*** The records ***

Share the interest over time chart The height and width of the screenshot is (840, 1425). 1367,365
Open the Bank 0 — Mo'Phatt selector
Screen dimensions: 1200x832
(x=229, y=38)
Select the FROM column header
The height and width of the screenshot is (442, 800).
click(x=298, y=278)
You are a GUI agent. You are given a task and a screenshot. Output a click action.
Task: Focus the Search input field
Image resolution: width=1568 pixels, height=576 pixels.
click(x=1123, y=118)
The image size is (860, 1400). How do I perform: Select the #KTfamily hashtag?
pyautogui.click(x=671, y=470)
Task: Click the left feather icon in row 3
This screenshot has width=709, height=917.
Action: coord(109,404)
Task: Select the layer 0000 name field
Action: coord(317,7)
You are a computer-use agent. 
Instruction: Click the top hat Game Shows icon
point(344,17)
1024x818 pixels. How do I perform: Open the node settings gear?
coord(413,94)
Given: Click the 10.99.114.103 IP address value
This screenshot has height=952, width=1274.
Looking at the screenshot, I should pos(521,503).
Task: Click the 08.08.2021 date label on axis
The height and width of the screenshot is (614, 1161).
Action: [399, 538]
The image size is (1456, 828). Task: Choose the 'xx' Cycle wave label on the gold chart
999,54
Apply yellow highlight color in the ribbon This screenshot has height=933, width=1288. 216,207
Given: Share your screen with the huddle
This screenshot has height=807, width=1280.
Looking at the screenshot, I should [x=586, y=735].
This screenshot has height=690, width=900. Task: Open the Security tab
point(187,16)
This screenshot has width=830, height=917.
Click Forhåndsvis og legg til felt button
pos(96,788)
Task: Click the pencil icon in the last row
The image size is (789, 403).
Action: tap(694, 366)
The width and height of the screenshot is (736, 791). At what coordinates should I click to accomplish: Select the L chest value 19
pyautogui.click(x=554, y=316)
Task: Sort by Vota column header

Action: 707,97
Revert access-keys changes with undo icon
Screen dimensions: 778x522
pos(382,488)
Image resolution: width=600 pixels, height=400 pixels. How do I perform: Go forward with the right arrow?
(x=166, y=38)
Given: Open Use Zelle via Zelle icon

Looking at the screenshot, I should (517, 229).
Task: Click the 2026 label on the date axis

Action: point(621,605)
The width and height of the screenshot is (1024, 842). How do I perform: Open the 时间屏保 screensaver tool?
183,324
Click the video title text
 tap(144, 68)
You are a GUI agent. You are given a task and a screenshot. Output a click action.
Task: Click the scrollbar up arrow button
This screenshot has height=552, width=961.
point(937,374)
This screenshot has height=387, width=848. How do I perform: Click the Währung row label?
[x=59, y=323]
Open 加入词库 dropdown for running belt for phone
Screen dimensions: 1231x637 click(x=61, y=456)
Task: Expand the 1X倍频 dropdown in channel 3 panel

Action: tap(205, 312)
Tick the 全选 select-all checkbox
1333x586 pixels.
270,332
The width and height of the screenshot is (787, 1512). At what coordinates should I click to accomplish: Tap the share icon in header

*** End of The records ***

Your task: Copy out each line above, character for character.

Answer area:
Share the interest over time chart The height and width of the screenshot is (840, 1425). 1367,365
Open the Bank 0 — Mo'Phatt selector
Screen dimensions: 1200x832
(x=229, y=38)
Select the FROM column header
The height and width of the screenshot is (442, 800).
click(x=298, y=278)
You are a GUI agent. You are given a task and a screenshot. Output a click action.
Task: Focus the Search input field
Image resolution: width=1568 pixels, height=576 pixels.
click(x=1123, y=118)
The image size is (860, 1400). How do I perform: Select the #KTfamily hashtag?
pyautogui.click(x=671, y=470)
Task: Click the left feather icon in row 3
This screenshot has width=709, height=917.
Action: coord(109,404)
Task: Select the layer 0000 name field
Action: coord(317,7)
You are a computer-use agent. 
Instruction: Click the top hat Game Shows icon
point(344,17)
1024x818 pixels. How do I perform: Open the node settings gear?
coord(413,94)
Given: Click the 10.99.114.103 IP address value
This screenshot has height=952, width=1274.
Looking at the screenshot, I should pos(521,503).
Task: Click the 08.08.2021 date label on axis
The height and width of the screenshot is (614, 1161).
Action: [399, 538]
The image size is (1456, 828). Task: Choose the 'xx' Cycle wave label on the gold chart
999,54
Apply yellow highlight color in the ribbon This screenshot has height=933, width=1288. 216,207
Given: Share your screen with the huddle
This screenshot has height=807, width=1280.
Looking at the screenshot, I should [x=586, y=735].
This screenshot has height=690, width=900. Task: Open the Security tab
point(187,16)
This screenshot has width=830, height=917.
Click Forhåndsvis og legg til felt button
pos(96,788)
Task: Click the pencil icon in the last row
The image size is (789, 403).
Action: tap(694, 366)
The width and height of the screenshot is (736, 791). At what coordinates should I click to accomplish: Select the L chest value 19
pyautogui.click(x=554, y=316)
Task: Sort by Vota column header

Action: 707,97
Revert access-keys changes with undo icon
Screen dimensions: 778x522
pos(382,488)
Image resolution: width=600 pixels, height=400 pixels. How do I perform: Go forward with the right arrow?
(x=166, y=38)
Given: Open Use Zelle via Zelle icon

Looking at the screenshot, I should (517, 229).
Task: Click the 2026 label on the date axis

Action: point(621,605)
The width and height of the screenshot is (1024, 842). How do I perform: Open the 时间屏保 screensaver tool?
183,324
Click the video title text
 tap(144, 68)
You are a GUI agent. You are given a task and a screenshot. Output a click action.
Task: Click the scrollbar up arrow button
This screenshot has height=552, width=961.
point(937,374)
This screenshot has height=387, width=848. How do I perform: Click the Währung row label?
[x=59, y=323]
Open 加入词库 dropdown for running belt for phone
Screen dimensions: 1231x637 click(x=61, y=456)
Task: Expand the 1X倍频 dropdown in channel 3 panel

Action: tap(205, 312)
Tick the 全选 select-all checkbox
1333x586 pixels.
270,332
The width and height of the screenshot is (787, 1512). At what coordinates should I click to accomplish: Tap the share icon in header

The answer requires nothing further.